Print the records word for word, starting at the line containing "You are a computer-use agent." and ending at the line containing "[x=20, y=509]", with both of those lines included. Leave the pictures out.

DATA EXTRACT -

"""

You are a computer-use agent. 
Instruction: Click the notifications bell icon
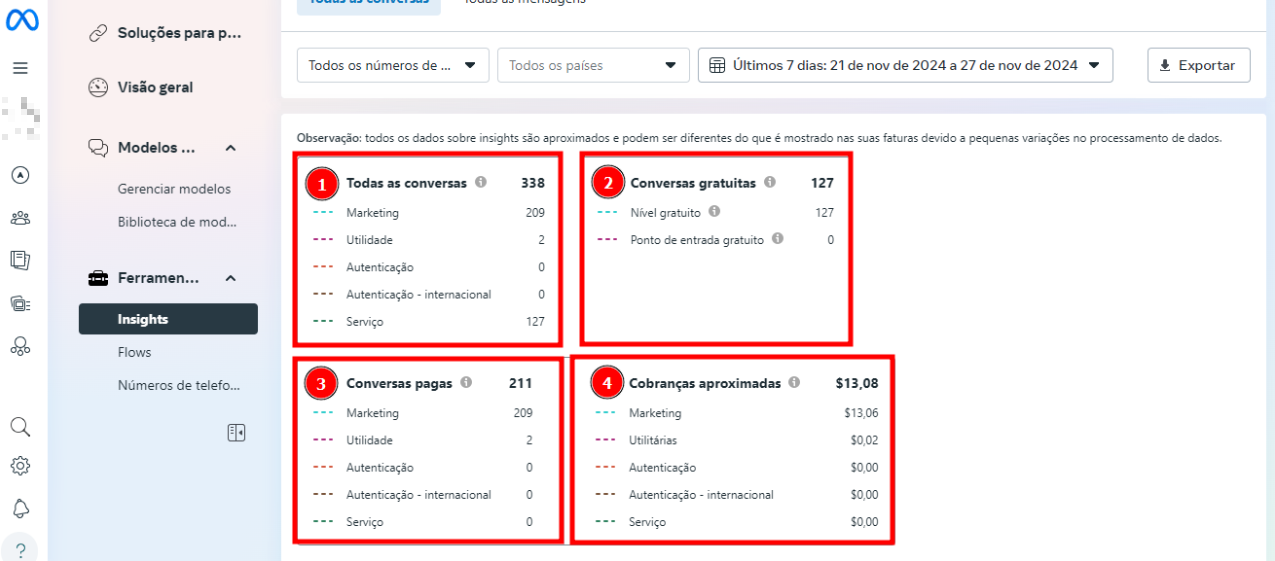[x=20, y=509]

"""
"""

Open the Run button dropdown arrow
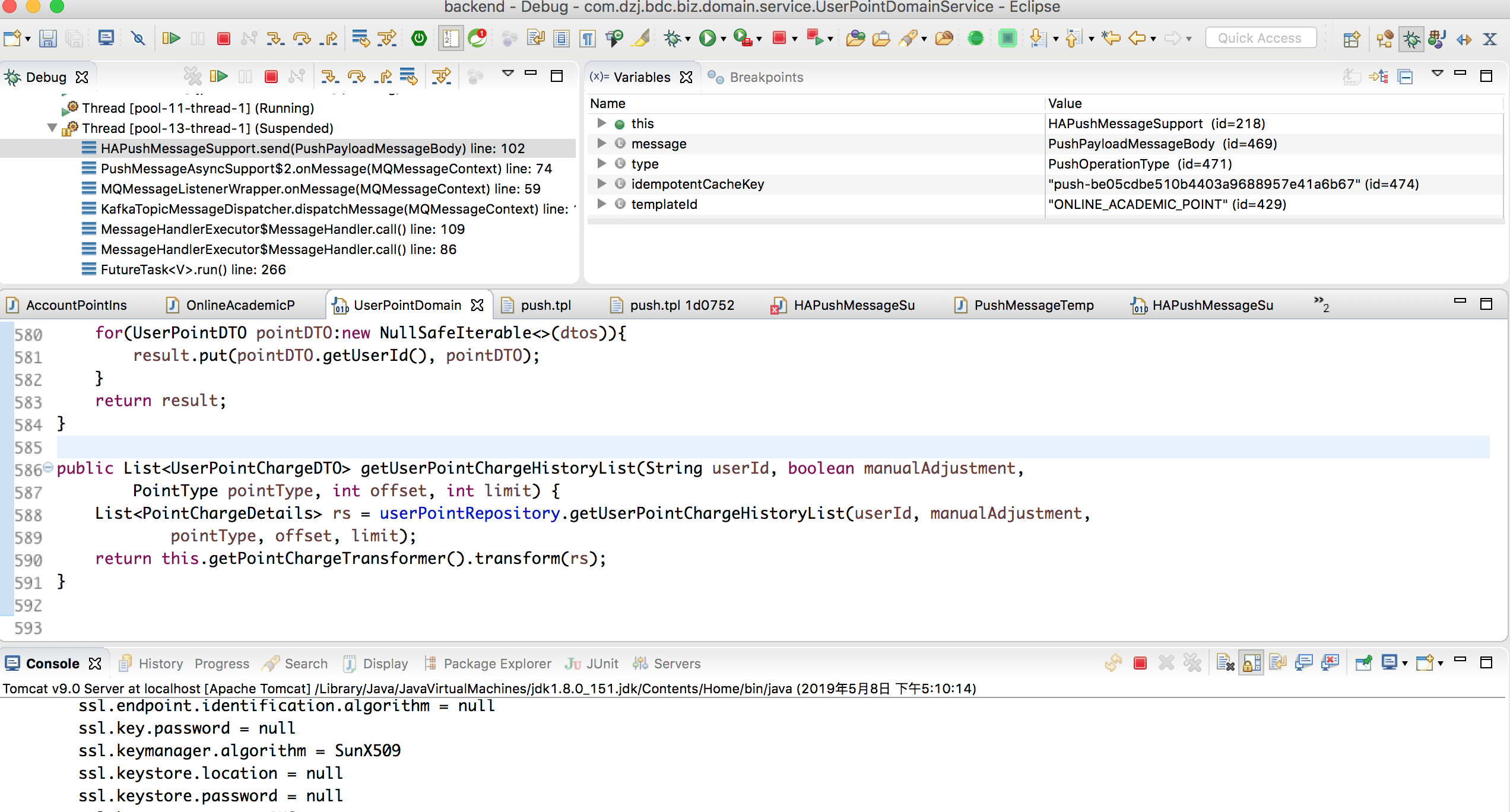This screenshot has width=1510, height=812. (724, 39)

"""

COMPLETE ANSWER -
You are a computer-use agent. 
Instruction: Click the notifications bell icon
[x=20, y=509]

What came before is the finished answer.